» Material provided
------------------------------------------------------------

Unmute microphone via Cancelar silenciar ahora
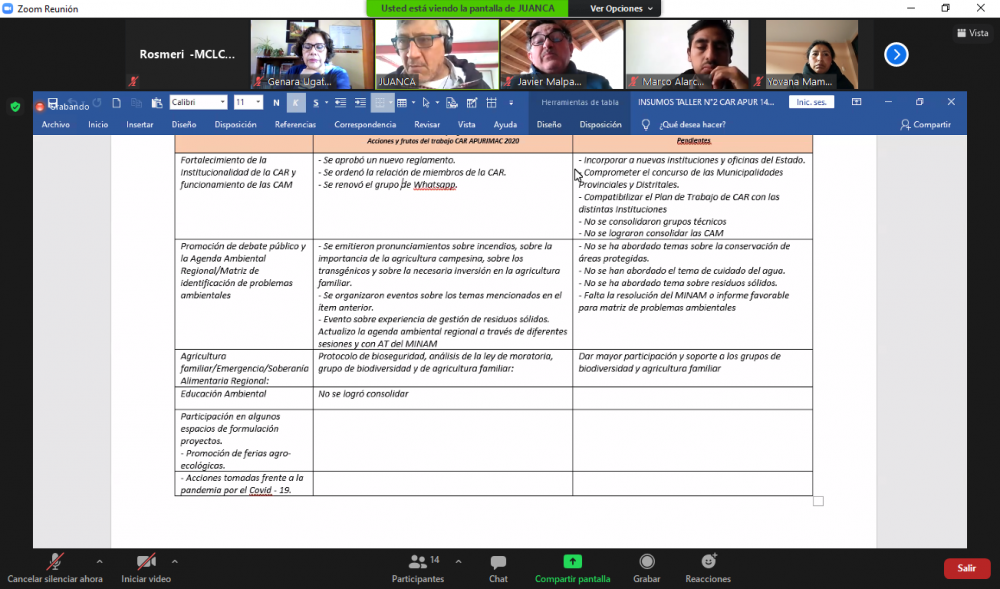This screenshot has height=589, width=1000. [x=55, y=562]
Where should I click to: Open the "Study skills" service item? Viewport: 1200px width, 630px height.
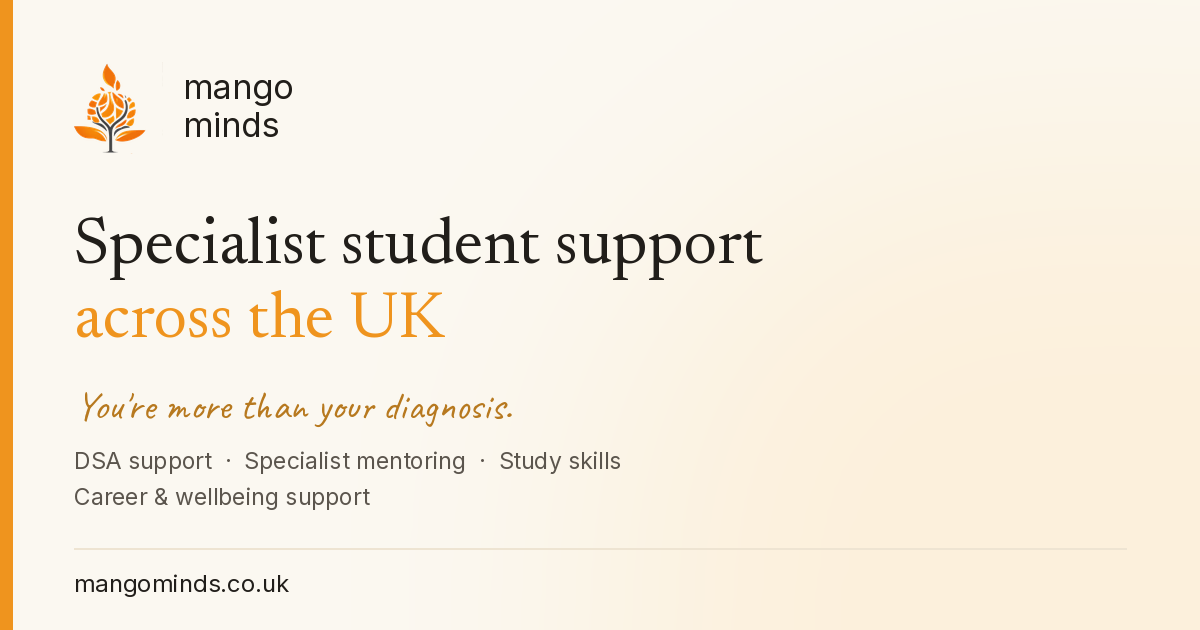pos(560,461)
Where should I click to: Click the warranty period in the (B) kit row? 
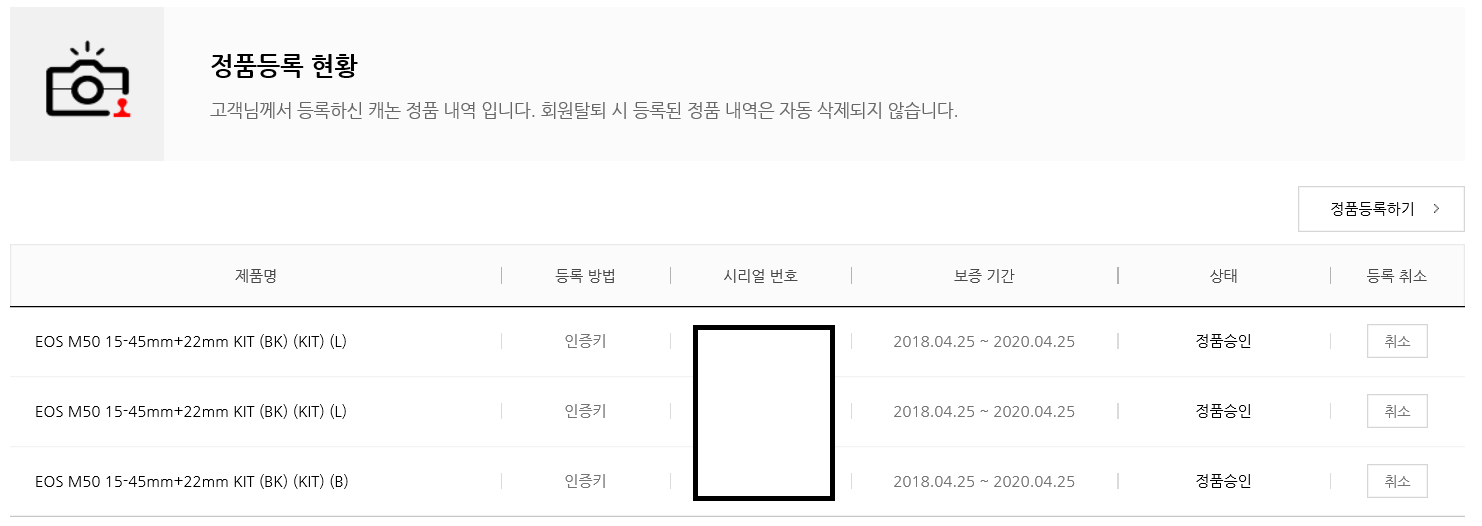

------------------------------------------------------------

Your copy should match the entries exactly, minus the pictures.

» Result of this exercise
Unmute microphone via Cancelar silenciar ahora
This screenshot has height=589, width=1000. [x=55, y=562]
Where should I click to: Open the "Study skills" service item? Viewport: 1200px width, 630px height.
pos(560,461)
Where should I click to: Click the warranty period in the (B) kit row? 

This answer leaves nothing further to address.